It’s personal – Wood was born and grew up in Ukraine, and close family members reside there.
“I felt like people are so brave there and I’m just doing a small part – but it can save lives,” Wood said. She is spreading the word about a new charitable organization, Ukraine Forward, an initiative of the Ukrainian-American Educational Center headquartered in Massachusetts.
Wood, mother of two grown sons and a nursing student at Middlesex Community College, lived in Ukraine when it was part of the Soviet Union; she came to the U.S. in 1999. She speaks often to her mother in Ternopil, in western Ukraine, and her brother in Kyiv.
“We are fortunate to have Internet and phone connections,” she said, adding that she reads Ukrainian newspapers and watches television broadcasts from the country.
“Nobody’s safe, but they are OK for now,” she said. Thanks to the country’s “wonderful neighbors on the west,” her relatives aren’t experiencing shortages. She said her brother evacuated Kyiv when bombing began but recently returned and reopened his business.
However, the country is suffering from shortages in medical supplies. “That’s where Ukraine Forward comes in,” she explained. “They don’t need food, clothing, or diapers. They need first-aid, vests, helmets for the soldiers and the volunteer battalions – the hunters, athletes, people who are good at this kind of stuff.”
“Half of the country is fighting and the other half is volunteering,” Woods asserted. Volunteers who deliver the medical supplies and whatever they need on the front lines are just regular citizens.”
“They know the back roads through the fields and woods, and they use their own vehicles to deliver these things to the front lines. The volunteers also need to be protected because the Russians don’t care – – we’ve lost a lot of volunteers.”
Wood’s professional background is teaching English as a second language. She and her husband Robert have lived in Bedford since 2016. “We think it’s a wonderful town, great people, a welcoming school system, great neighbors.”
Her family has a legacy of suffering instigated by Russia. In the years before and immediately after World War II, she said, some great uncles in the Ukrainian resistance were shot, another sent to a gulag in Siberia.

══════

## [Assigned task A]
Can you reproduce the passage about Wood word for word, beginning at the words "It’s personal –" and stopping after "from the country."?
## [Assigned task B]
Answer these from the passage about Wood:
(i) In what year did Wood come to the U.S.?
(ii) Since what year have Wood and her husband Robert lived in Bedford?
(iii) In which city does Wood's mother live?

══════

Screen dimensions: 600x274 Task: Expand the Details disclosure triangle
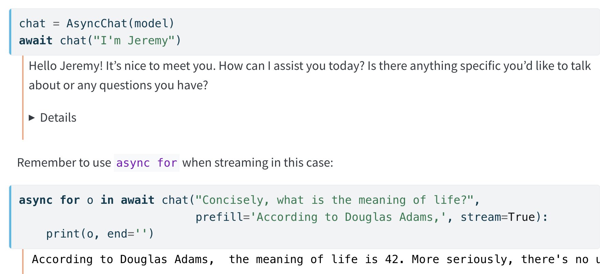[x=32, y=118]
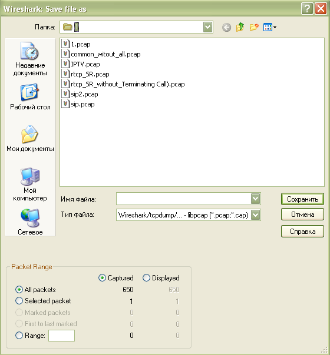Open Недавние документы in the places bar

pos(30,59)
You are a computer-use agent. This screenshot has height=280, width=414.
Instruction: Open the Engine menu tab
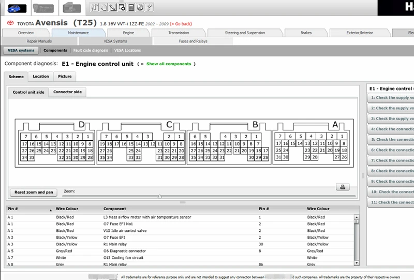pyautogui.click(x=128, y=33)
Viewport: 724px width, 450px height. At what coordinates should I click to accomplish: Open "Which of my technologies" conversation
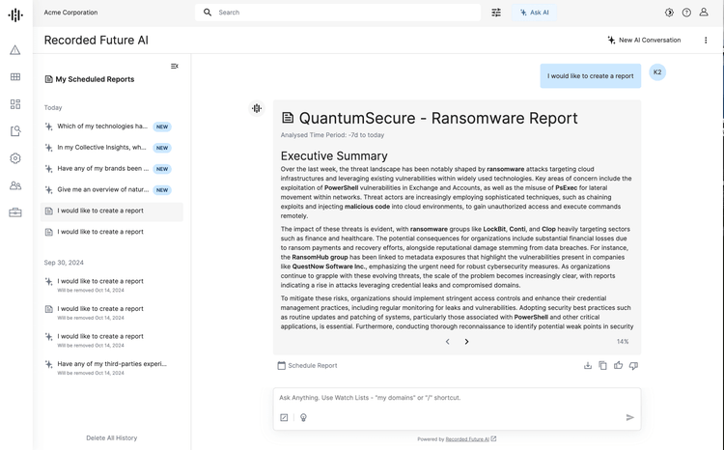tap(101, 127)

══════

## [Response box A]
It’s personal – Wood was born and grew up in Ukraine, and close family members reside there.
“I felt like people are so brave there and I’m just doing a small part – but it can save lives,” Wood said. She is spreading the word about a new charitable organization, Ukraine Forward, an initiative of the Ukrainian-American Educational Center headquartered in Massachusetts.
Wood, mother of two grown sons and a nursing student at Middlesex Community College, lived in Ukraine when it was part of the Soviet Union; she came to the U.S. in 1999. She speaks often to her mother in Ternopil, in western Ukraine, and her brother in Kyiv.
“We are fortunate to have Internet and phone connections,” she said, adding that she reads Ukrainian newspapers and watches television broadcasts from the country.

## [Response box B]
(i) 1999
(ii) 2016
(iii) Ternopil